> [CHALLENGE] Swap each "Screen dimensions" in the items for "Display size", then write all the items out again with nothing else changed.

Collection entries

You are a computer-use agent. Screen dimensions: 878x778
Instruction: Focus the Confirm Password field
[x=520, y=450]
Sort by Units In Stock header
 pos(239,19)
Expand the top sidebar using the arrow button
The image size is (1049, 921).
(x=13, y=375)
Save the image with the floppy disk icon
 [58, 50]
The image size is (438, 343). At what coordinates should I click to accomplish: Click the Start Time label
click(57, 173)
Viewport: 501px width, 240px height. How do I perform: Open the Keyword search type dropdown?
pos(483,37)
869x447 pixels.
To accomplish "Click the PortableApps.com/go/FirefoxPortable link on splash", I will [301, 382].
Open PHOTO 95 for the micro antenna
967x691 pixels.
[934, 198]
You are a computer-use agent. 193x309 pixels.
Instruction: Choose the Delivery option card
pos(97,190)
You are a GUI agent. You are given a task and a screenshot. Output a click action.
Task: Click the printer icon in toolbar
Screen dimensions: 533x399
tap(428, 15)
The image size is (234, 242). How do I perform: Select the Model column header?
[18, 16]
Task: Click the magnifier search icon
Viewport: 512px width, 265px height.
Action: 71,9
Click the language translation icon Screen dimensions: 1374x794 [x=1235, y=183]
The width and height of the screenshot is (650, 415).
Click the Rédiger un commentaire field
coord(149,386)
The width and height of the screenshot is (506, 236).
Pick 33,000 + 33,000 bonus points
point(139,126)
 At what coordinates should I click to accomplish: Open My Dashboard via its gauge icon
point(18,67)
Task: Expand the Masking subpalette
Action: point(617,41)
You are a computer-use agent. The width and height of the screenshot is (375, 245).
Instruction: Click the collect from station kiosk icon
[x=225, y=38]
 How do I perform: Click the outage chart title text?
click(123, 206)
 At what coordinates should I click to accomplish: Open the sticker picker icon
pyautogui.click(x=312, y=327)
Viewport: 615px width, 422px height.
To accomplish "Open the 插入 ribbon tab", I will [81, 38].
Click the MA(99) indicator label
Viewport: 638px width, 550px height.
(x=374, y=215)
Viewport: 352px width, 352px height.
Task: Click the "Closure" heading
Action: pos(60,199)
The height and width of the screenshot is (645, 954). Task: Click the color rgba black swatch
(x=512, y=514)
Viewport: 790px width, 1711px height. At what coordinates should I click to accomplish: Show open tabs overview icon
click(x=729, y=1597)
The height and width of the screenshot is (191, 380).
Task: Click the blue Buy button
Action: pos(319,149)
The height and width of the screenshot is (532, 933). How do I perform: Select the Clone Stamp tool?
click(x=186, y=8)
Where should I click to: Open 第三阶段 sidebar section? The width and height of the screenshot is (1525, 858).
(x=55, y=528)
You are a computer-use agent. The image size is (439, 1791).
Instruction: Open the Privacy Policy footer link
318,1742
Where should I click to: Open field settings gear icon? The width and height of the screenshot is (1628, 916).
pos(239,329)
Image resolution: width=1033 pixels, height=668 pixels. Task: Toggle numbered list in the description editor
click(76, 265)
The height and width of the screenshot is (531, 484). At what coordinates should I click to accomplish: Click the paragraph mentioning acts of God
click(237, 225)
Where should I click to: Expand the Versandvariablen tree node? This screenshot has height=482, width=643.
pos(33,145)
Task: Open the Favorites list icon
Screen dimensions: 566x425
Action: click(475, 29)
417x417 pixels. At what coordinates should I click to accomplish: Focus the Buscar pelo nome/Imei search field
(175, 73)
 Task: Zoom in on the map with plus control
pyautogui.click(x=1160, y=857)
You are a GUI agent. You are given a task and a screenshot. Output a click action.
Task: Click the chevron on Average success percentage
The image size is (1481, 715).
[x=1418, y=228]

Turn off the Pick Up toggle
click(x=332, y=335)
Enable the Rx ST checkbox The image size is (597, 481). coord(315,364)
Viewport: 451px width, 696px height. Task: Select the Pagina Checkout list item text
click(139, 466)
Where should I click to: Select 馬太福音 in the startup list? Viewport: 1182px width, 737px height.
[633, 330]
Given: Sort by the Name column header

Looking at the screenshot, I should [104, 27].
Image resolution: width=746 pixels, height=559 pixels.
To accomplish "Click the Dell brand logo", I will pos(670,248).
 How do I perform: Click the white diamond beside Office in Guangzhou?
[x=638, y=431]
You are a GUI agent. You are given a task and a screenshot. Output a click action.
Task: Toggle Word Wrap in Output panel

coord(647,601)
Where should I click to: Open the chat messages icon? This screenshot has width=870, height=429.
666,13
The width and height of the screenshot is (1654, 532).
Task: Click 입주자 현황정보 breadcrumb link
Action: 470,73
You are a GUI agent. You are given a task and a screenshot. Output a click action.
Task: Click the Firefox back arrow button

> [ANSWER TO THE PROBLEM]
You are a computer-use agent. Display size: 878x778
Instruction: Focus the Confirm Password field
[x=520, y=450]
Sort by Units In Stock header
 pos(239,19)
Expand the top sidebar using the arrow button
The image size is (1049, 921).
(x=13, y=375)
Save the image with the floppy disk icon
 [58, 50]
The image size is (438, 343). At what coordinates should I click to accomplish: Click the Start Time label
click(57, 173)
Viewport: 501px width, 240px height. How do I perform: Open the Keyword search type dropdown?
pos(483,37)
869x447 pixels.
To accomplish "Click the PortableApps.com/go/FirefoxPortable link on splash", I will [301, 382].
Open PHOTO 95 for the micro antenna
967x691 pixels.
[934, 198]
You are a computer-use agent. 193x309 pixels.
Instruction: Choose the Delivery option card
pos(97,190)
You are a GUI agent. You are given a task and a screenshot. Output a click action.
Task: Click the printer icon in toolbar
Display size: 533x399
tap(428, 15)
The image size is (234, 242). How do I perform: Select the Model column header?
[18, 16]
Task: Click the magnifier search icon
Viewport: 512px width, 265px height.
Action: 71,9
Click the language translation icon Display size: 1374x794 [x=1235, y=183]
The width and height of the screenshot is (650, 415).
Click the Rédiger un commentaire field
coord(149,386)
The width and height of the screenshot is (506, 236).
Pick 33,000 + 33,000 bonus points
point(139,126)
 At what coordinates should I click to accomplish: Open My Dashboard via its gauge icon
point(18,67)
Task: Expand the Masking subpalette
Action: point(617,41)
You are a computer-use agent. The width and height of the screenshot is (375, 245).
Instruction: Click the collect from station kiosk icon
[x=225, y=38]
 How do I perform: Click the outage chart title text?
click(123, 206)
 At what coordinates should I click to accomplish: Open the sticker picker icon
pyautogui.click(x=312, y=327)
Viewport: 615px width, 422px height.
To accomplish "Open the 插入 ribbon tab", I will [81, 38].
Click the MA(99) indicator label
Viewport: 638px width, 550px height.
(x=374, y=215)
Viewport: 352px width, 352px height.
Task: Click the "Closure" heading
Action: pos(60,199)
The height and width of the screenshot is (645, 954). Task: Click the color rgba black swatch
(x=512, y=514)
Viewport: 790px width, 1711px height. At what coordinates should I click to accomplish: Show open tabs overview icon
click(x=729, y=1597)
The height and width of the screenshot is (191, 380).
Task: Click the blue Buy button
Action: pos(319,149)
The height and width of the screenshot is (532, 933). How do I perform: Select the Clone Stamp tool?
click(x=186, y=8)
Where should I click to: Open 第三阶段 sidebar section? The width and height of the screenshot is (1525, 858).
(x=55, y=528)
You are a computer-use agent. The image size is (439, 1791).
Instruction: Open the Privacy Policy footer link
318,1742
Where should I click to: Open field settings gear icon? The width and height of the screenshot is (1628, 916).
pos(239,329)
Image resolution: width=1033 pixels, height=668 pixels. Task: Toggle numbered list in the description editor
click(76, 265)
The height and width of the screenshot is (531, 484). At what coordinates should I click to accomplish: Click the paragraph mentioning acts of God
click(237, 225)
Where should I click to: Expand the Versandvariablen tree node? This screenshot has height=482, width=643.
pos(33,145)
Task: Open the Favorites list icon
Display size: 566x425
Action: click(475, 29)
417x417 pixels. At what coordinates should I click to accomplish: Focus the Buscar pelo nome/Imei search field
(175, 73)
 Task: Zoom in on the map with plus control
pyautogui.click(x=1160, y=857)
You are a GUI agent. You are given a task and a screenshot. Output a click action.
Task: Click the chevron on Average success percentage
The image size is (1481, 715).
[x=1418, y=228]

Turn off the Pick Up toggle
click(x=332, y=335)
Enable the Rx ST checkbox The image size is (597, 481). coord(315,364)
Viewport: 451px width, 696px height. Task: Select the Pagina Checkout list item text
click(139, 466)
Where should I click to: Select 馬太福音 in the startup list? Viewport: 1182px width, 737px height.
[633, 330]
Given: Sort by the Name column header

Looking at the screenshot, I should [104, 27].
Image resolution: width=746 pixels, height=559 pixels.
To accomplish "Click the Dell brand logo", I will pos(670,248).
 How do I perform: Click the white diamond beside Office in Guangzhou?
[x=638, y=431]
You are a GUI agent. You are given a task and a screenshot. Output a click action.
Task: Toggle Word Wrap in Output panel

coord(647,601)
Where should I click to: Open the chat messages icon? This screenshot has width=870, height=429.
666,13
The width and height of the screenshot is (1654, 532).
Task: Click 입주자 현황정보 breadcrumb link
Action: 470,73
You are a GUI agent. You are given a task and a screenshot. Output a click action.
Task: Click the Firefox back arrow button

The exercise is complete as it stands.